[Document extract]
The road from the city to the little known borderline rural village traversed a thriving coffee farm with patches of dense woods in between. It then snaked through the borderline village.
The greenbelt of coffee bushes and magnificent trees veiled the sleepy village from the prying eyes of the city. No sooner was a change of land use notice erected at the farm’s entrance than roaring bulldozers and raucous power saws descended on the farm. When the engines fell silent, the green belt had been decimated to pave way for elegant maissonettes. A source of livelihood for borderline folks vanished unceremoniously, leaving the rural hamlet exposed to the city’s gawking. An overwhelmed city has a knack for space to dispense off its excesses.
Conversion of the coffee farm into an upmarket residential suburb and expansion of the single lane tarmac road should have awakened the borderline folks to the forays of the city. Traffic out of the city through the borderline route swelled. Beyond the borderline, the road winds through sprawling rural villages all the way to the foot of the Abandare ranges.
When street lights were installed up to the borderline, local folks assumed it was just the sophistication that comes with hosting important people in their vicinity. The street lights shown the way for the city’s influx into the rural hamlet. The city began courting the borderline village in slow and measured advances. A cajoled borderline village warmed up to the city’s charm.
[/Document extract]
[Provided material]
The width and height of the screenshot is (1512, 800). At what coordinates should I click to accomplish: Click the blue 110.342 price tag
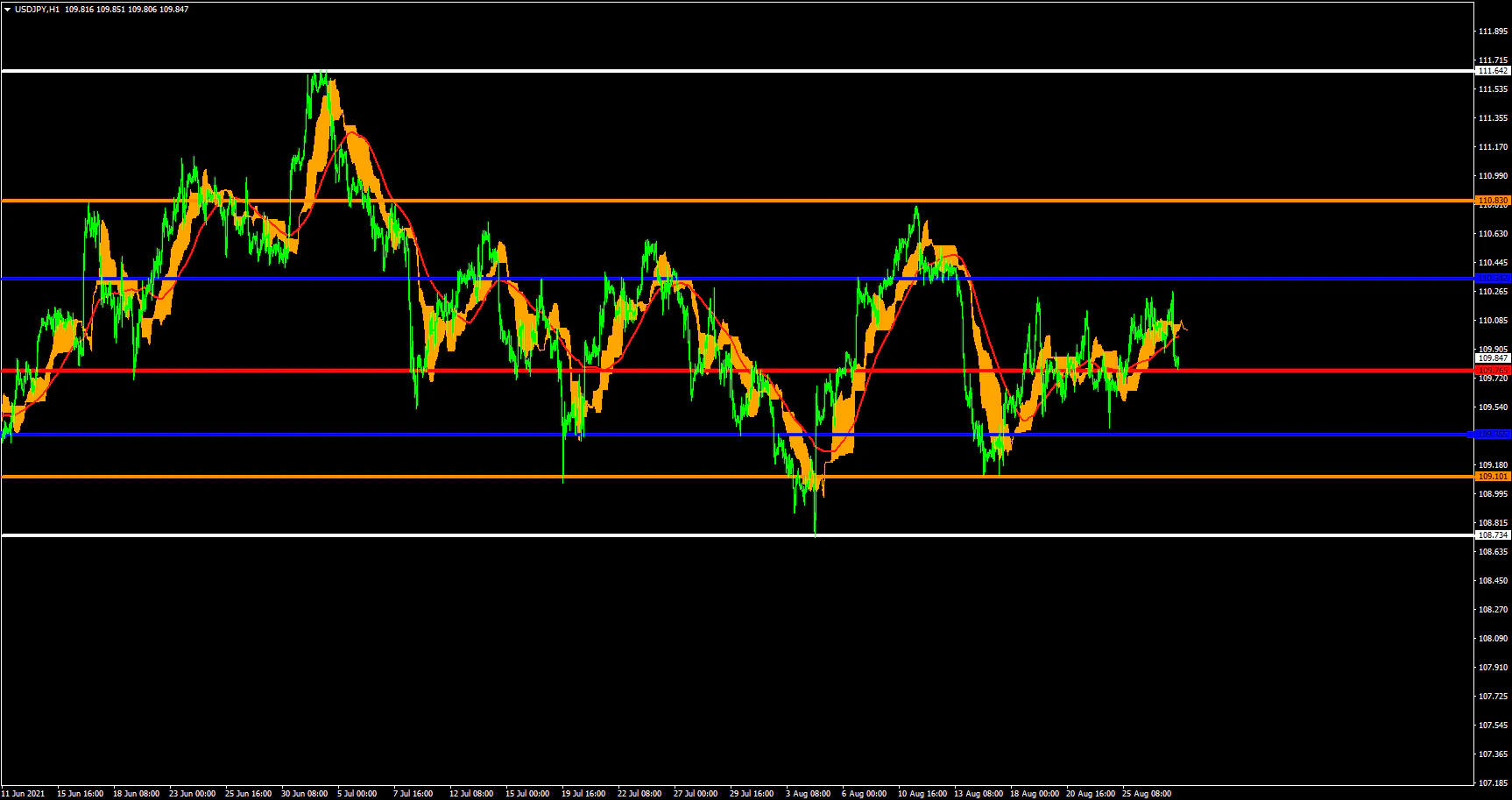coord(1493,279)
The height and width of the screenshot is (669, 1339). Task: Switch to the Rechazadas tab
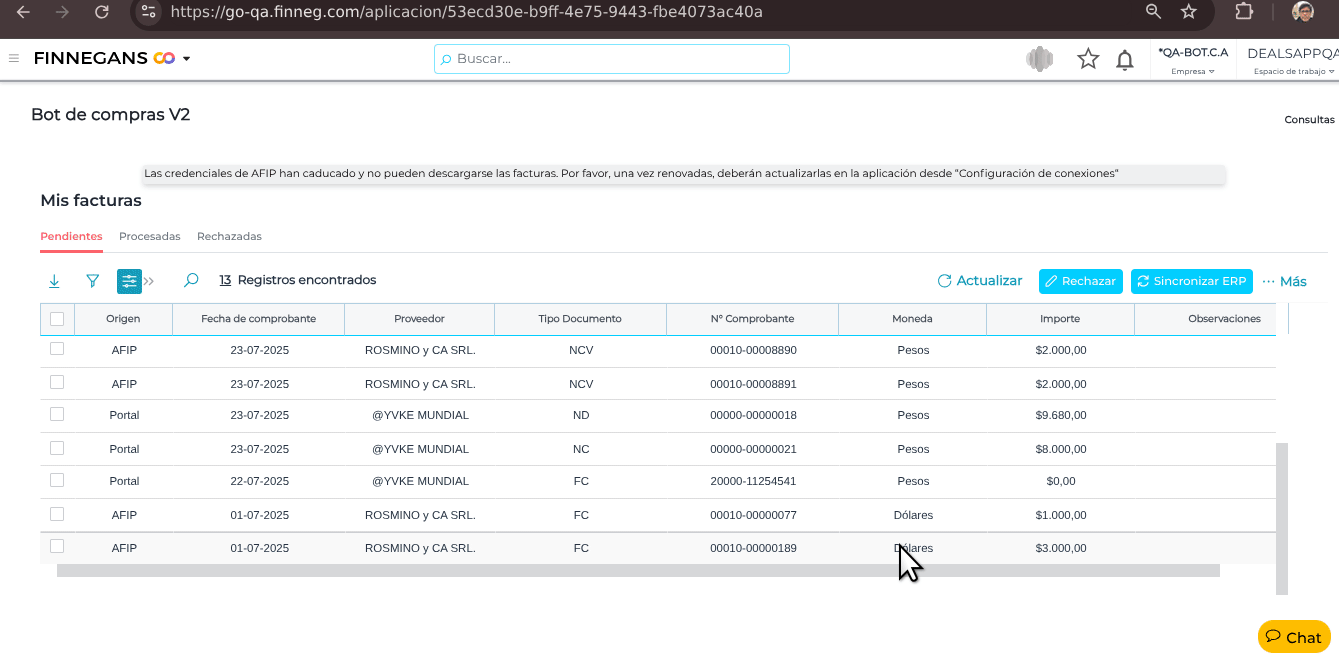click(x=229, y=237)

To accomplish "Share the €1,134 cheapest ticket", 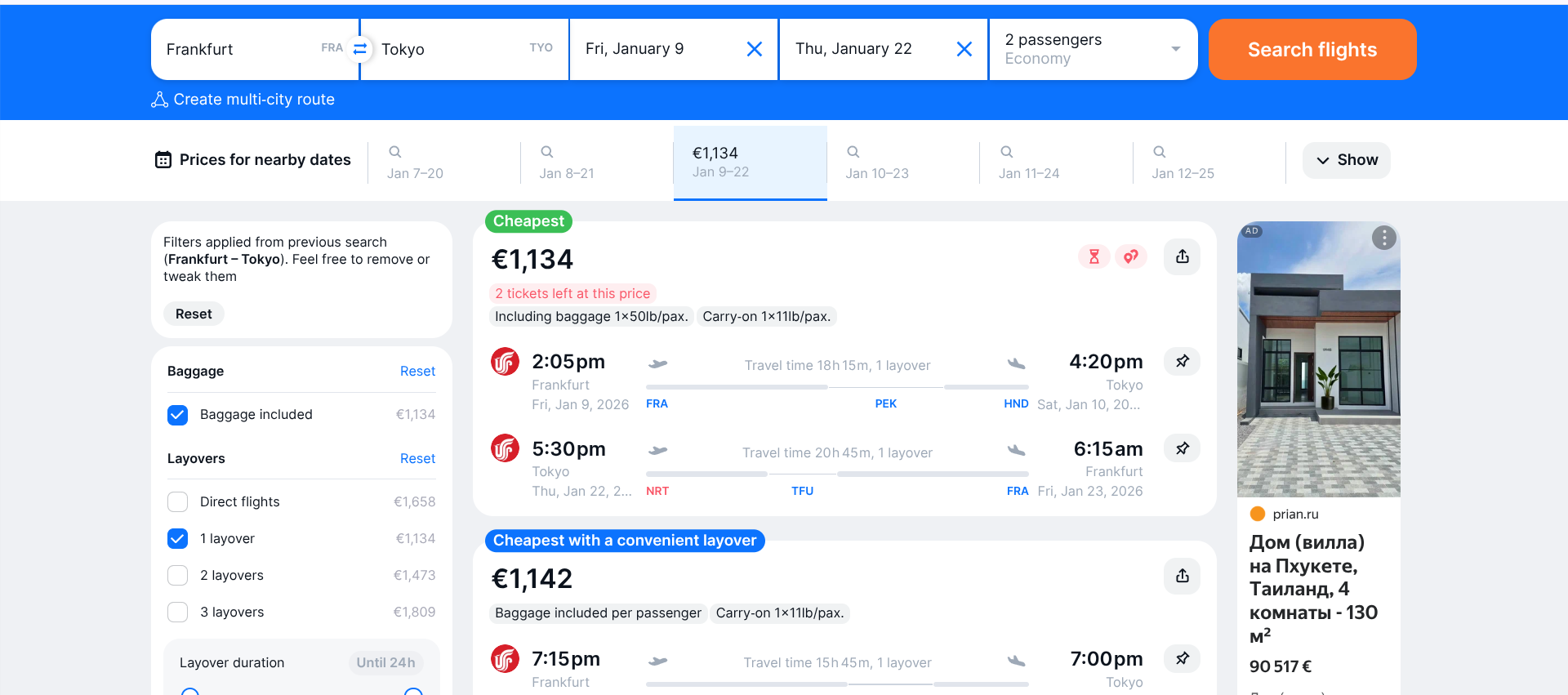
[/Provided material]
[What this exercise asks]
1. In the passage about the borderline village, what are the answers to these questions?
(a) What did the road from the city cross before it snaked through the village?
(b) What was the coffee farm converted into?
(c) How far do the rural villages beyond the borderline extend along the road?
2. Can you carry the passage about the borderline village forward from its last sentence?
These rows were taken from a separate source.

[Answers for each item]
1.
(a) A thriving coffee farm with patches of dense woods in between.
(b) An upmarket residential suburb.
(c) All the way to the foot of the Abandare ranges.

2.
I followed the city’s foray to the borderline particularly captivated by the rural-urban camaraderie. Futurists speculated ‘the city’s truly fabulous lifestyle’ as bound to emerge along its fringes. I am not the kind of gullible or excitable urbanite, easily won over by hypes and fads. On the contrary, I am imbued with an acuteness of perception and steadfast eco-consciousness.
The flat in which I resided in a congested Eastland suburb of the city had no back windows. My front window had no view beyond the adjacent flat. I happened to be excessively accosted by the aroma wafting from the kitchen of my opposite neighbor. The aroma of her cuisines was fairly tolerable, but I longed to evacuate the pervading scent of her strong perfume which caused us incessant sneezing.
I got lured over to the borderline by the prospects of cleaner air, less littering, less noise, less commotion and an unobstructed view. And my desire to reside in unpolluted surroundings was beautifully granted. Behind the apartment I moved into is a half-acre plot planted with maize all seasons. It has a few avocado trees (the grafted variety) and lined with tall Grevillea Robusta trees along its hedge.
Adjacent to it is a farm of about two acres of neglected coffee bushes interspersed with towering Grevillea trees having interlocking canopies. A thick mesh of nests are patched up to the tips of the Grevillea trees. Birds of different sizes and shades troop into these nests. The early morning harmony of the birds’ melodies is a symphony to behold.
But I was most enticed to occupying this apartment by the cool breeze coming through the back window of my abode. It was among the few scattered apartments that emerged along the edges of the borderline village which were visibly out of tune with the rural homogeneity. What a pleasant serving of Nature’s therapeutic bequests complemented by a menu of urban conveniences.
To the left of the apartment is a typical rural home where an octogenarian granny lives. It is sandwiched between the apartment I live in and two others as you move towards the main road. Surrounded by a garden of sweet potato vines and lush bananas, it speaks of the good old days of uninterrupted rural ambience.
To the right is another farm of about an acre planted with napier grass that is usually let to overgrow before harvesting. A rattling of the fodder by the wind scares my wits out as I wait for the sluggish night guard to open the heavy metallic gate on an occasional late return home.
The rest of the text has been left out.